▸ Short exercise a
Answer these questions from the excerpt on psalms in the Holy Week and Easter liturgy:
(i) Which two Isaiah passages are named among the Good Friday readings?
(ii) Which two psalms open and close the light ceremony of the Paschal Vigil?
(iii) How does the author say striking correspondences between the psalms and the Scripture readings will be indicated?

▸ Document excerpt
▶

2c. The lectionary continues with a lot of data for liturgical meetings on monday, tuesday, wednesday and thursday of the Holy Week. Especially the last one offers a lot of celebrations with their respective arrangements, all concentrated around the institution of the Last Supper and the beginning of the Passion narratives. Many psalms are recited in that context, among which once more Psalm 23 (vs 5: ‘Thou spreadest a table for me in the sight of my enemies’!) and no less than five groups of three psalms each during the Vigil on the Mount of Olives. Again we find Psalm 2, along with, among others, Psalm 41, 59 or 109. To anticipate for a moment of that which will be illustrated more elaborately in section III: These psalms are good examples of what Egeria ment by her mention, once more, of ‘hymns, antiphons and readings which are appropriate to this day and this place’, § 31:1):

The kings of the earth stand ready,
and the rulers conspire together
against the Lord and his anointed king (Ps. 2:2).

Even the friend whom I trusted,
who ate at my table,
exults over my misfortune (Psalm 41:9).

Savage men lie in wait for me,
they lie in ambush ready to attack me,
for no fault or guilt of mine, o Lord (Psalm 59:4).

They have attacked me without a cause
and accused me though I have done nothing unseemly (Psalm 109:2).

Likewise for the service at Good Friday the ALJ prescribes a great number of psalms and readings. Among the last ones are famous prophetic passages like Isaiah 50:4-9 and 53:1-12, speaking of the destiny of the Servant of the Lord. They are accompanied by psalms as Psalm 35 or 88 and obviously Psalm 22. In section III we will take a look at some parts of those psalms.

2d. Finally there is the abundant liturgical arrangement of the Paschal (Easter) Vigil, taking place in turn in the Anastasis, the Martyrium and again Anastasis. The series of Scripture-readings, Old en New Testament, is already for a great deal similar to that which we yet practise in our days. Among the psalms we notice (after the entrance of the neophytes!) Psalm 65 and 30, before the reading of respectively 1 Corinthians 15:1-11 and Matthew 28:1-20 together with John 19:38 -20:18. But most interesting, I think, are the two psalms which are figuring in the first part of the Paschal Vigil: Psalm 113 (antiphon vers 2) and Psalm 118 (antiphon vers 24). The two psalms function as respectively opening and closing of the light ceremony (the lucernarium).

III. The liturgical appropiateness in question

1a. To get a deeper understanding of the liturgical ‘appropiateness’ Egeria is talking about so repeatedly, we have to ‘zoom in’ on the very themes and texts of the arrangements mentioned above (2a and 2b). Once more I mainly restrict myself to the psalms which form part of those arrangements. When there are striking correspondences between words or themes in the psalms at the one hand, the Scripture-readings on the other hand, I will indicate them in italics.

1b. The arrangement at the feast of Epiphany of the indicated psalms and the New Testament passages about the birth of Christ (see II 1b) speak for itself:

The Lord is my shepherd,
I shall want nothing.
He makes me lie down in green pastures
and leads me beside the waters of peace (Ps. 23:1, 2).

◀

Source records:

▶

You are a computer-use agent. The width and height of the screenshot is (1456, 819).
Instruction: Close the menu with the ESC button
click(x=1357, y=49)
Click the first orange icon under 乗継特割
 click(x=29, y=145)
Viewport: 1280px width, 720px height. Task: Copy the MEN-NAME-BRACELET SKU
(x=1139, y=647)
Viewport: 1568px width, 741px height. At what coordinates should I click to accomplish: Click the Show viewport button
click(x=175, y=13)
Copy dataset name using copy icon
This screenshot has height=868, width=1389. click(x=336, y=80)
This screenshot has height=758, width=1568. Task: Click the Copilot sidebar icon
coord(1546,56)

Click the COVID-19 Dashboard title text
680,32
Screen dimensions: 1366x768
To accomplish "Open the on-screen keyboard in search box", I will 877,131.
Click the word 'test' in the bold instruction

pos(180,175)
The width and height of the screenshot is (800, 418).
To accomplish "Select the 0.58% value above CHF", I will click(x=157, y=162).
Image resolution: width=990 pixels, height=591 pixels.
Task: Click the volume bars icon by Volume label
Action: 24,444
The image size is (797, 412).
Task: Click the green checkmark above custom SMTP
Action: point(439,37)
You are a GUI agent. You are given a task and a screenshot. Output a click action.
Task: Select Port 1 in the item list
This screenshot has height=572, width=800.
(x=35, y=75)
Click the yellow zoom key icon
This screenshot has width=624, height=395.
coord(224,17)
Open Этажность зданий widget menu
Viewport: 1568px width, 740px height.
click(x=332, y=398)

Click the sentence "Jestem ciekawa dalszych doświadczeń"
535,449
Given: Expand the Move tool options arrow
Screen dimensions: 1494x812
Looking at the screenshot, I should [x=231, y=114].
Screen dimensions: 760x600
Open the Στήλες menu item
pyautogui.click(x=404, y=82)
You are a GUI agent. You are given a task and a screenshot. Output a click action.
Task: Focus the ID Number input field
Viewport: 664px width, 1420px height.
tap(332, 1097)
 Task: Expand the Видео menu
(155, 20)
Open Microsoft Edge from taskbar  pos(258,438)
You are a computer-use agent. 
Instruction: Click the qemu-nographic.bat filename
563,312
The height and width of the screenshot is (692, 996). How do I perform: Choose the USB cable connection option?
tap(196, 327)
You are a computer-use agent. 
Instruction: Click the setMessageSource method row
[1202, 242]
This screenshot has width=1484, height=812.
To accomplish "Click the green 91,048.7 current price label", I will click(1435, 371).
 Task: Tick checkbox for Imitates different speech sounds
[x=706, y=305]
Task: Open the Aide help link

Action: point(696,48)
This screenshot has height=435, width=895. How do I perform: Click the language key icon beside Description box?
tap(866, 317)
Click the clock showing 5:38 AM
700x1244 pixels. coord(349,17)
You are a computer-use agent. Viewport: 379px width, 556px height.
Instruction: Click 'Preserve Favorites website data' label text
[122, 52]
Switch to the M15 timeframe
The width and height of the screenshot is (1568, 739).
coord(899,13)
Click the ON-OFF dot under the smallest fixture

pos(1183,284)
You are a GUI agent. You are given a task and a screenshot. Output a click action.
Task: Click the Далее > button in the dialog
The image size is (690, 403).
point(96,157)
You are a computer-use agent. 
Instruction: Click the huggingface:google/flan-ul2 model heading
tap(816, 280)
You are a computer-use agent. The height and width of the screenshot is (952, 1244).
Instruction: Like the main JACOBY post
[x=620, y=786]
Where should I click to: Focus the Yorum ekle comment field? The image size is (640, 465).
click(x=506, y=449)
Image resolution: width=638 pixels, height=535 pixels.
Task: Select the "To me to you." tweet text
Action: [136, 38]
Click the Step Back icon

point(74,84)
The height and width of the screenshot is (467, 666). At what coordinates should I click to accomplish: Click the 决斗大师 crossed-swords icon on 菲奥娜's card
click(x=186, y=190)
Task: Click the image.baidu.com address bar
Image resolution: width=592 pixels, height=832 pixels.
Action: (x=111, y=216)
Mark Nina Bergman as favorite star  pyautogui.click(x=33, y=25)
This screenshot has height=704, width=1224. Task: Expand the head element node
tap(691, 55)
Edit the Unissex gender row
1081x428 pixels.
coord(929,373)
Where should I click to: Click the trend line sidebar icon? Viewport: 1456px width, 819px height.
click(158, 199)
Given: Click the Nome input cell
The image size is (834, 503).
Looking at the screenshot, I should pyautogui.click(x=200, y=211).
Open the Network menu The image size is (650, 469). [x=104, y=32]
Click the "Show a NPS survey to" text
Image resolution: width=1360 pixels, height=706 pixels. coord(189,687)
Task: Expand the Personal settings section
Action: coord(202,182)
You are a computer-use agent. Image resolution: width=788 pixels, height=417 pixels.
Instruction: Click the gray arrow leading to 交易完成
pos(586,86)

◀

▸ Short exercise b
Return everything in the source records from the line containing "Where should I click to: Focus" down to the line containing "point(74,84)", both lines included, copied unchanged.

▸ Exercise response a
(i) Isaiah 50:4-9 and 53:1-12
(ii) Psalm 113 opens it and Psalm 118 closes it
(iii) In italics

▸ Exercise response b
Where should I click to: Focus the Yorum ekle comment field? The image size is (640, 465).
click(x=506, y=449)
Image resolution: width=638 pixels, height=535 pixels.
Task: Select the "To me to you." tweet text
Action: [136, 38]
Click the Step Back icon

point(74,84)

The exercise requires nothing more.